Swimming pools may not be your thing, but your industry has its secrets. Expose all the closet-dwelling skeletons you can find and you’ll never run out of incredible content ideas. 

2. What does nearly everyone disagree with you about?

This one comes to you from Peter Thiel, billionaire founder of Paypal and super-smart Facebook investor. He uses this question to get entrepreneurs thinking about world-changing business ideas … and it works.

The question is designed to mine your brain for disruptive and uncomfortable ideas that challenge the status quo. By answering it, you’ll water the niggling seeds of doubt you have about concepts commonly accepted as fact in your industry.

Soon you’ll have grown a full-fledged content rebellion that says otherwise, and readers will flock to your flag.


Your audience will instantly identify you as rebel who doesn’t hold anything back. Question the unquestionable, and everyone pays attention — just like when I wrote a post about Why Lifestyle Design Will Make You Miserable

Don’t be afraid that adopting a strong controversial stance will make you look stupid. You don’t even always have to be right. In fact, being bold and occasionally wrong wins you a lot more attention than being boring and always right.

▶ **Extracted material**
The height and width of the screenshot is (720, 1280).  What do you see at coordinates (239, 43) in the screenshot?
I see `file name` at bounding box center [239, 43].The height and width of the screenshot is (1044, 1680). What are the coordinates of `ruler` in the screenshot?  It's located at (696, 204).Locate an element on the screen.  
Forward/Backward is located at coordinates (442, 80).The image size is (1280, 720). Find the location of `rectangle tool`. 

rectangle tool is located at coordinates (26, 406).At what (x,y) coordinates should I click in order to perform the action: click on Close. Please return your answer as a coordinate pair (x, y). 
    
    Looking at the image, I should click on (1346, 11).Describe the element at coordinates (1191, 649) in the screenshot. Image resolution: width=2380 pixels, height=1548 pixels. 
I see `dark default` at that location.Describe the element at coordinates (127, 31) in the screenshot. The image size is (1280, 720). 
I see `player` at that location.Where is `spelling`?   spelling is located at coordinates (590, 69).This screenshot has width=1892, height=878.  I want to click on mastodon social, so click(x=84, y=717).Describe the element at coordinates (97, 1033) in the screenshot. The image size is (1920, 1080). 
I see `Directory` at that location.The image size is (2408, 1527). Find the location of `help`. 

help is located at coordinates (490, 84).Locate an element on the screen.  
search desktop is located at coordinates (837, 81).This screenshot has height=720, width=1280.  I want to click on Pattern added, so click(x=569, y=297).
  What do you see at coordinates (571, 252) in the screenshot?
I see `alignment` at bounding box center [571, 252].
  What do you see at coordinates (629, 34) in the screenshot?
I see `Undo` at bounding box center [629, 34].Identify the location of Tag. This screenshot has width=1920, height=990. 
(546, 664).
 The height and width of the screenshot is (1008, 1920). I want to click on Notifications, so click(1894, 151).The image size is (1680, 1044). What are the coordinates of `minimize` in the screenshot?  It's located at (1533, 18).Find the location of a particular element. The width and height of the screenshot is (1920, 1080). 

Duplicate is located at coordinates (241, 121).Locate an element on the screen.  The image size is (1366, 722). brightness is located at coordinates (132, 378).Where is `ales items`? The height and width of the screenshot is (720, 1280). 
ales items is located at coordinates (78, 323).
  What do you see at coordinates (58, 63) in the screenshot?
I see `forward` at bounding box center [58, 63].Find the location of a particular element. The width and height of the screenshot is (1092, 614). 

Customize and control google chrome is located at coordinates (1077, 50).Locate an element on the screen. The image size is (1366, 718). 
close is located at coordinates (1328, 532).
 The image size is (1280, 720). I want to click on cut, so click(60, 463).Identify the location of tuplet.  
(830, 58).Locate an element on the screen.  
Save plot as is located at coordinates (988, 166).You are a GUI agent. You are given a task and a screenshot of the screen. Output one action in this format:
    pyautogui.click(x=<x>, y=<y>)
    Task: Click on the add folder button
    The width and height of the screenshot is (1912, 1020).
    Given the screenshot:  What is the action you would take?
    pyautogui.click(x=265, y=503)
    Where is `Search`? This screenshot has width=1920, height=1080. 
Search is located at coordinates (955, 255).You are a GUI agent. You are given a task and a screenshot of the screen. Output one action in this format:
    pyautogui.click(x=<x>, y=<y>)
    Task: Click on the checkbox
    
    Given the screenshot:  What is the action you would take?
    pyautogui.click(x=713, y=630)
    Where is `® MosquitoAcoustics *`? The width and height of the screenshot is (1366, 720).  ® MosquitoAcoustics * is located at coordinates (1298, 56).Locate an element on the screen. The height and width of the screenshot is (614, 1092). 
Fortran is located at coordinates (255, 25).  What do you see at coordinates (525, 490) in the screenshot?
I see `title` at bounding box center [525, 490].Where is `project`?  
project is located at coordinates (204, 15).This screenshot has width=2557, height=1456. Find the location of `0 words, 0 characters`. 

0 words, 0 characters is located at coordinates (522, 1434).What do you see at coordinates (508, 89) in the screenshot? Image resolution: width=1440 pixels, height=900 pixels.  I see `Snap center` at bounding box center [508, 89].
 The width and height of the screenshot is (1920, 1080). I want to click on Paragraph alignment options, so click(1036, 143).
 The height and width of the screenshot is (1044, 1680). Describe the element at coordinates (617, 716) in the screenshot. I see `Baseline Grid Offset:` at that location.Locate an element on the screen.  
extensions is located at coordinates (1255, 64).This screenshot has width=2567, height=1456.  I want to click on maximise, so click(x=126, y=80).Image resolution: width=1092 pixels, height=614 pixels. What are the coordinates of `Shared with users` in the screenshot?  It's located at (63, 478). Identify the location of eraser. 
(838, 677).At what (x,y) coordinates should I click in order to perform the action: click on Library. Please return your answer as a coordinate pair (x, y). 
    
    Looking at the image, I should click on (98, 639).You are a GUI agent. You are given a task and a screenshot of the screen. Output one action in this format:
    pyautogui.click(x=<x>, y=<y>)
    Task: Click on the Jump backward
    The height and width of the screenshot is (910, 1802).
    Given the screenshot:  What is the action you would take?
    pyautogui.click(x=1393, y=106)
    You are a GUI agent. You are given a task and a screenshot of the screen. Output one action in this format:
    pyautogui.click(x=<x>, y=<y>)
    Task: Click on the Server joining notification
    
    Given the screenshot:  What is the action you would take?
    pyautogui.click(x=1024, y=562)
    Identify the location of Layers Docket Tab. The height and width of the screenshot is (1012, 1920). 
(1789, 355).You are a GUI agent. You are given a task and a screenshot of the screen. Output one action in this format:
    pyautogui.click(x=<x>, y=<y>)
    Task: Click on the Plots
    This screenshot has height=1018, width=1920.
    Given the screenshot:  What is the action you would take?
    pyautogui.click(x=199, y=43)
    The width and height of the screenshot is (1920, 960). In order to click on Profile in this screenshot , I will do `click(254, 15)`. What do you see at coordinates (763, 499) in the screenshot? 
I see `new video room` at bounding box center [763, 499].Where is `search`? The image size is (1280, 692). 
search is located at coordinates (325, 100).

▶ **Exercise tasks**
1. Could you repeat the passage about content ideas from "This one comes" to "and it works."?
2. Can you pick up the piece on finding content ideas after its final sentence and keep it going?

▶ **Responses to the exercise**
1.
This one comes to you from Peter Thiel, billionaire founder of Paypal and super-smart Facebook investor. He uses this question to get entrepreneurs thinking about world-changing business ideas … and it works.

2.
In the event that someone vehemently contradicts you, simply thank them for contributing and remind them that dialogue makes us all smarter. After all, a public argument is fabulous publicity.

3. What do you believe will happen in the future that other people consider impossible or unlikely?

As a teacher in your chosen industry or niche, you have a depth of knowledge that your customers are in awe of.

Demonstrate that knowledge by becoming “futurist for a day,” making bold predictions about the future of your industry. 

Your readers (like all humans) are horrifically paranoid about missing the writing on the wall. They don’t like to be late to the party or left behind. So put that writing out there for them, and you’ll win their interest.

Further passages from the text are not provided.